▸ Цель:
Что делает Клим в финале третьей книги, согласно отрывку о романе Горького?

▸ Фрагмент документа:
......

В финале третьей книги Клим не выдерживает новой ситуации и отбывает за границу, как это, впрочем, делают и некоторые попадающие в круг внимания автора герои – знакомые Клима. Конечно, формально точку в романе автор уже поставил. Но, судя по всему, план романа все же, как можно представить, мог быть и другим. Повествование требует продолжения. Нужно было дать полную характеристику того, что мы называем первым периодом в истории взрыва массовой психологии. А ее нельзя дать без фигуры Ленина, который, собственно, и стал для массы тем вождем, которого она жаждет и образ которого витает над романом Горького. Но в самом романе имя Ленина, как было сказано, лишь упоминается. В данном случае невозможно не высказать следующую в связи с романом мысль. Та «эра масс», что была провозглашена Лебоном, начиналась как стихийное бедствие, как некая иррациональная, демоническая стихия, которой невозможно было овладеть и которой невозможно быть сопротивляться. Если Самгин и испытывал такую потребность к сопротивлению, то это ни к чему не приводило. Лишь к расхождению с самим собой. Революция случилась подобно року. Она искалечила и отправила в забвение не только среду интеллигенции, но и саму массу, которая считалась двигателем революции. Жертвой оказались и элита, и масса. Вызвав к жизни вождей, масса наделила их ненавистью по отношению к интеллигенции и тем самым способствовала ее уничтожению. Когда это случилось, сама масса предстала жертвой. Поэтому книга Горького предстает перед читателем уже не только как трагедии интеллигенции, но и как трагедия массы, точнее, народа, позволившего превратить себя в массу.

......

▸ Исходные данные:
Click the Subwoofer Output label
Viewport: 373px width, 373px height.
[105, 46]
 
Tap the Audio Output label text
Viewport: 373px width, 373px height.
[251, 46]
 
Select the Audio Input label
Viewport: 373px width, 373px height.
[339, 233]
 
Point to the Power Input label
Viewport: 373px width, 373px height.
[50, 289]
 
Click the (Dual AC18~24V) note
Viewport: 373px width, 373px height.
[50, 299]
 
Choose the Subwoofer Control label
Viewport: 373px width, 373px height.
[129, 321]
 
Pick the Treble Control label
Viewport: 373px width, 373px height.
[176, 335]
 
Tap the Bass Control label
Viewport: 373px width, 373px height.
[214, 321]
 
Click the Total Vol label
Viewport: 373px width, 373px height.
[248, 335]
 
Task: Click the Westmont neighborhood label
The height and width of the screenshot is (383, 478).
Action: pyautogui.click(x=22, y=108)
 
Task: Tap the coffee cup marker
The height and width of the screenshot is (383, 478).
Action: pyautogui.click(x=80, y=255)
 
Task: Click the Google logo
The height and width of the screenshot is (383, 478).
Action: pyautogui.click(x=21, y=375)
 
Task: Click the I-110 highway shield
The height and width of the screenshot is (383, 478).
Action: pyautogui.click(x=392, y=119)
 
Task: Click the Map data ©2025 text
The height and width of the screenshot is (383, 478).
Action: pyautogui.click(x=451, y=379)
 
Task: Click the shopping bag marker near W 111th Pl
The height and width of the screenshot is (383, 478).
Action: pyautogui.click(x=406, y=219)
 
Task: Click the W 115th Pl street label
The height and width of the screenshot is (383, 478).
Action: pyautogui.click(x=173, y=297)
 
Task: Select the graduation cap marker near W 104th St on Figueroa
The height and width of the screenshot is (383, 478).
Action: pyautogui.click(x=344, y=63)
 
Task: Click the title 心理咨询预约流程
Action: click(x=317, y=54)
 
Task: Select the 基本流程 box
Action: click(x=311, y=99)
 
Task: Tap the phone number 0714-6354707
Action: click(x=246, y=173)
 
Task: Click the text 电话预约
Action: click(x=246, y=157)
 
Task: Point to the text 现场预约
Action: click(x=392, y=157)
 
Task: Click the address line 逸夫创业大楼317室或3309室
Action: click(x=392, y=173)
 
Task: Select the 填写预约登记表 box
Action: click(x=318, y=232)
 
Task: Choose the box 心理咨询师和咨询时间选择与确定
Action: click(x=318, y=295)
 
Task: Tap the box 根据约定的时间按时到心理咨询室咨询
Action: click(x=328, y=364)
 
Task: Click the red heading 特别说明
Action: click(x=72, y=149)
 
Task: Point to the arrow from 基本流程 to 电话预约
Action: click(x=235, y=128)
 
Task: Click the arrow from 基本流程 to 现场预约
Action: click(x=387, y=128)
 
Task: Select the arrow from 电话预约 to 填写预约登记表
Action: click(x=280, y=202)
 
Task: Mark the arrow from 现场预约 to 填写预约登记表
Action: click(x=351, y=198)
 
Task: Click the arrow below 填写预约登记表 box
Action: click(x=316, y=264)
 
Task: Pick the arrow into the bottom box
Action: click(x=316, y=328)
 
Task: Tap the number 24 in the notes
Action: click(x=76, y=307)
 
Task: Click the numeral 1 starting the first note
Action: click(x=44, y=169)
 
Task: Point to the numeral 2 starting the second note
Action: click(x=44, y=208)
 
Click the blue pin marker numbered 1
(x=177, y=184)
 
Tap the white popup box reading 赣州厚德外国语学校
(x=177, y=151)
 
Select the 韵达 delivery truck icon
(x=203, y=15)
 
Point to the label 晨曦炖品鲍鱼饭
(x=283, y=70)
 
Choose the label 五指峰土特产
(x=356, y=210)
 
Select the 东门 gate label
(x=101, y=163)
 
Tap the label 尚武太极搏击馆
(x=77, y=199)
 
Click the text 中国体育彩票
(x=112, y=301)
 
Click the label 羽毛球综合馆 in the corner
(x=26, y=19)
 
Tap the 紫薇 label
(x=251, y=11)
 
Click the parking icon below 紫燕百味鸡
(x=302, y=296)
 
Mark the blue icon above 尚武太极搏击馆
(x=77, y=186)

......

▸ Готовый ответ:
Не выдерживает новой ситуации и уезжает за границу.